The experiments are carried out in ultrahigh vacuum environments so that surfaces can be prepared with atomic-scale cleanliness and studied for periods of hours to days without contamination from the surrounding atmosphere. A principal technique in which our group has made a number of fundamental advances is angle-resolved photo-electron spectroscopy. In this technique, the distributions in energy and angle of electrons excited from a surface by ultraviolet or soft-x-ray radiation via the well-known photoelectric effect are measured. From these measurements, the electronic band structure of the material can be mapped out in detail. Also, the angular distributions of electrons emitted from core levels can be viewed as photoelectron diffraction patterns which carry detailed information on the positions of the atoms. Experimental and theoretical studies of such photoelectron diffraction effects in our laboratory have provided a number of new kinds of structural information on surface atomic species. We have recently begun to study the spin-dependent scattering of these photoelectrons and to determine the local orientations of magnetic moments (i.e., the local magnetic order).

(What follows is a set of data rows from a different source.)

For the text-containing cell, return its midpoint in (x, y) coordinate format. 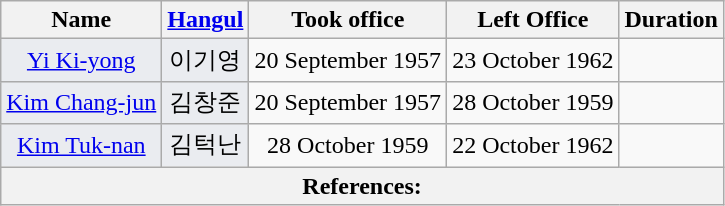
Yi Ki-yong (82, 60)
Duration (671, 20)
Hangul (206, 20)
23 October 1962 (533, 60)
김창준 (206, 102)
Left Office (533, 20)
김턱난 (206, 146)
Took office (348, 20)
References: (362, 185)
Name (82, 20)
22 October 1962 (533, 146)
Kim Chang-jun (82, 102)
Kim Tuk-nan (82, 146)
이기영 (206, 60)
From the cell containing the given text, extract its center point as [x, y] coordinate. 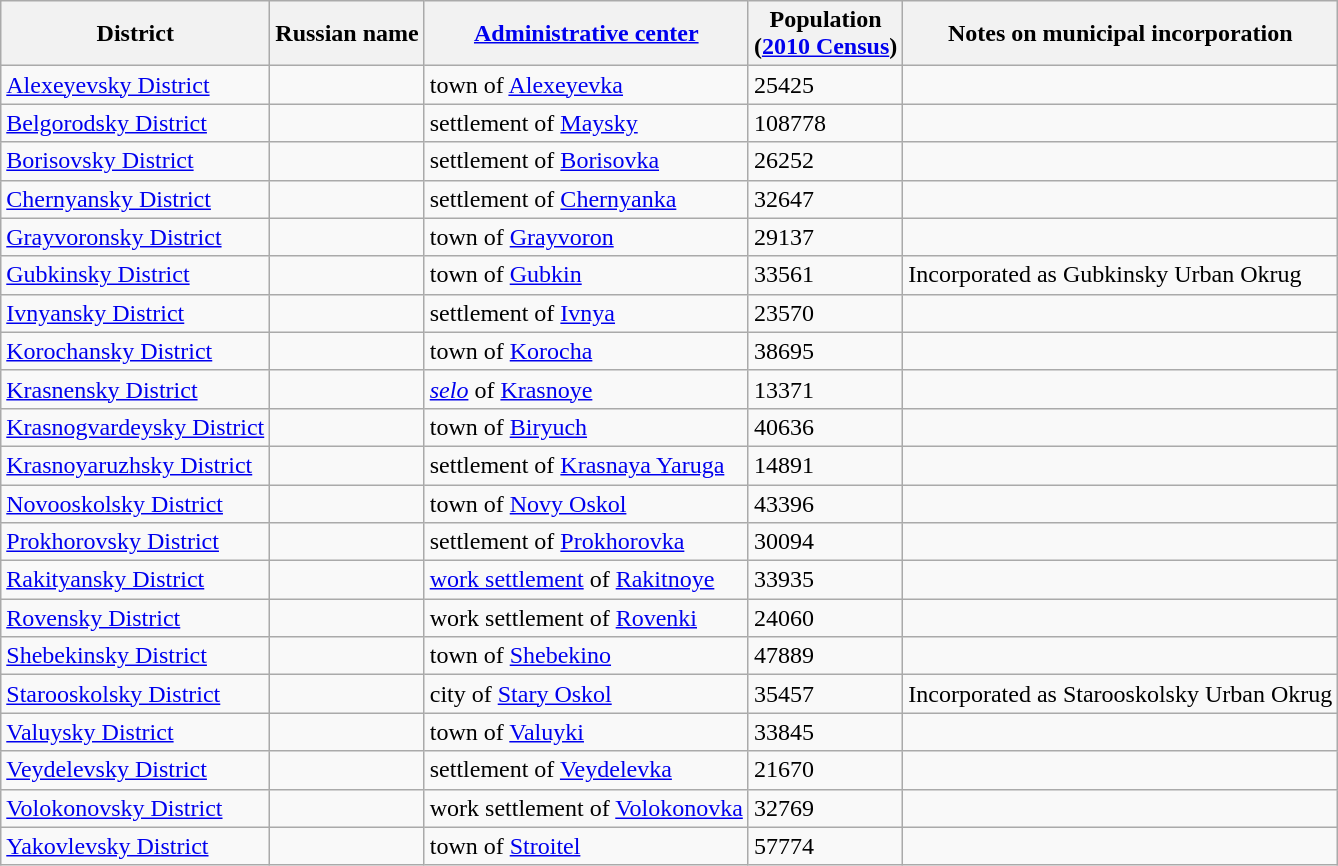
town of Valuyki [586, 732]
town of Grayvoron [586, 237]
settlement of Maysky [586, 123]
Alexeyevsky District [136, 85]
Yakovlevsky District [136, 846]
108778 [825, 123]
Krasnoyaruzhsky District [136, 465]
33561 [825, 275]
settlement of Krasnaya Yaruga [586, 465]
Rovensky District [136, 618]
32647 [825, 199]
town of Biryuch [586, 427]
14891 [825, 465]
work settlement of Rakitnoye [586, 580]
38695 [825, 351]
city of Stary Oskol [586, 694]
work settlement of Rovenki [586, 618]
24060 [825, 618]
District [136, 34]
Shebekinsky District [136, 656]
29137 [825, 237]
25425 [825, 85]
47889 [825, 656]
30094 [825, 542]
town of Korocha [586, 351]
town of Gubkin [586, 275]
Population(2010 Census) [825, 34]
21670 [825, 770]
Krasnogvardeysky District [136, 427]
26252 [825, 161]
Notes on municipal incorporation [1120, 34]
Gubkinsky District [136, 275]
settlement of Ivnya [586, 313]
settlement of Veydelevka [586, 770]
town of Alexeyevka [586, 85]
Incorporated as Gubkinsky Urban Okrug [1120, 275]
Prokhorovsky District [136, 542]
work settlement of Volokonovka [586, 808]
town of Shebekino [586, 656]
Krasnensky District [136, 389]
Grayvoronsky District [136, 237]
Veydelevsky District [136, 770]
13371 [825, 389]
32769 [825, 808]
Chernyansky District [136, 199]
23570 [825, 313]
Volokonovsky District [136, 808]
57774 [825, 846]
33845 [825, 732]
settlement of Prokhorovka [586, 542]
Belgorodsky District [136, 123]
Borisovsky District [136, 161]
Russian name [347, 34]
43396 [825, 503]
town of Stroitel [586, 846]
Incorporated as Starooskolsky Urban Okrug [1120, 694]
Administrative center [586, 34]
settlement of Borisovka [586, 161]
40636 [825, 427]
35457 [825, 694]
Starooskolsky District [136, 694]
Rakityansky District [136, 580]
Valuysky District [136, 732]
Novooskolsky District [136, 503]
selo of Krasnoye [586, 389]
Korochansky District [136, 351]
settlement of Chernyanka [586, 199]
town of Novy Oskol [586, 503]
33935 [825, 580]
Ivnyansky District [136, 313]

A further new development our group is studying is the analysis of photoelectron diffraction patterns as holograms; this shows considerable promise for directly generating three-dimensional images of atomic structure or magnetic structure that are not possible with any other current technique.
Beyond these photoelectron-based methods, surfaces and surface structures are characterized by low energy electron diffraction (the modern version of the Davisson-Germer experiment), and by scanning tunneling microscopy (a more newly developed technique that permits directly imaging atoms on a surface). Considerable activity is also directed to the theoretical interpretation of photoelectron diffraction and holography, including programming and calculations on a variety of computers from work stations to supercomputers.
Our work is split between experiments carried out in Davis and at a new national facility - the Advanced Light Source (ALS) at the Lawrence Berkeley Laboratory (LBL), located an hour's drive from Davis. The ALS is a storage ring of 67 m diameter in which electrons circulate at very close to the speed of light; this beam of highly relativistic radially- accelerated electrons generates the most intense beams of ultraviolet and soft-x-ray radiation in the world. This radiation (known as synchrotron radiation) is in turn used to excite photoelectrons from surfaces, as well as to carry out other types of absorption or diffraction experiments. Students working with Professor Fadley thus learn a range of experimental techniques for the characterization of surfaces, design and use highly advanced instrumentation for carrying out such studies, carry out model theoretical calculations to better understand and use the experimental data, and work on interdisclipinary projects related to condensed matter physics, materials science, and chemical physics.